Summary: Most of the population of Venezuela lives north of the Orinoco river, and as a consequence most of the past deforestation occurred in this area. Nevertheless, during the last 10-15 years deforestation increased dramatically in the big forest reserves south of the Orinoco. This development is enhanced by illegal and legal gold and diamonds mining. Some of the reserves north of the Orinoco river are almost completely deforestated. For example, less than 8% of the original Turen reserve is still covered by forest, and it seems that 50% of San Camilo reserve is already deforestated. Something similar happened to the Ticoporo reserve, which in parts is completely used for agriculture.

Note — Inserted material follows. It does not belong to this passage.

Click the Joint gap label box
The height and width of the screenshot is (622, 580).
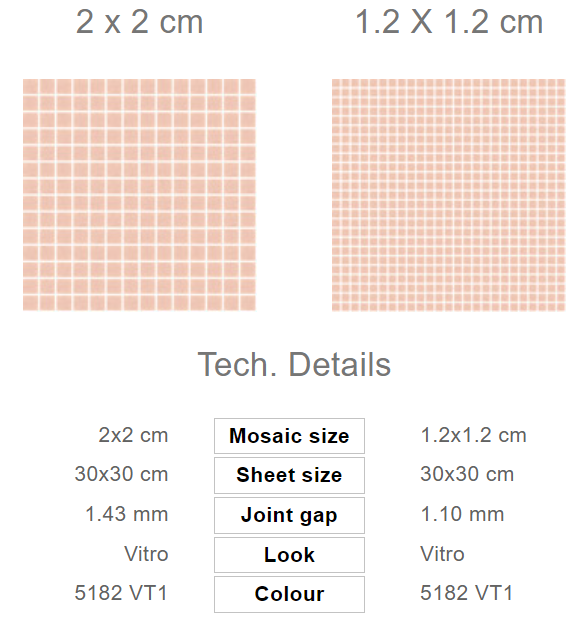[289, 515]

The study will focus on the Caparo reserve, a typical Venezuelan forestry reserve located in the western Llanos (plain) of Venezuela close to the Colombian border. The Caparo reserve was established in 1961 and has an extend of 1.743 km2. During its first years, it was the least deforestated reserve in western Venezuela, mostly due to difficult access conditions, especially during the raining season when the forest is inundated. However, in less than 30 years, around 50% of the reserve has come under pressure by small peasants, large farmers and timber companies. As a consequence, the rate of deforestation increased very quickly.
The main objectives of this study are to collect data pertaining to the problem of
deforestation the Caparo reserve, and to apply them in the context of the GAIA information system
for educational and planning purposes.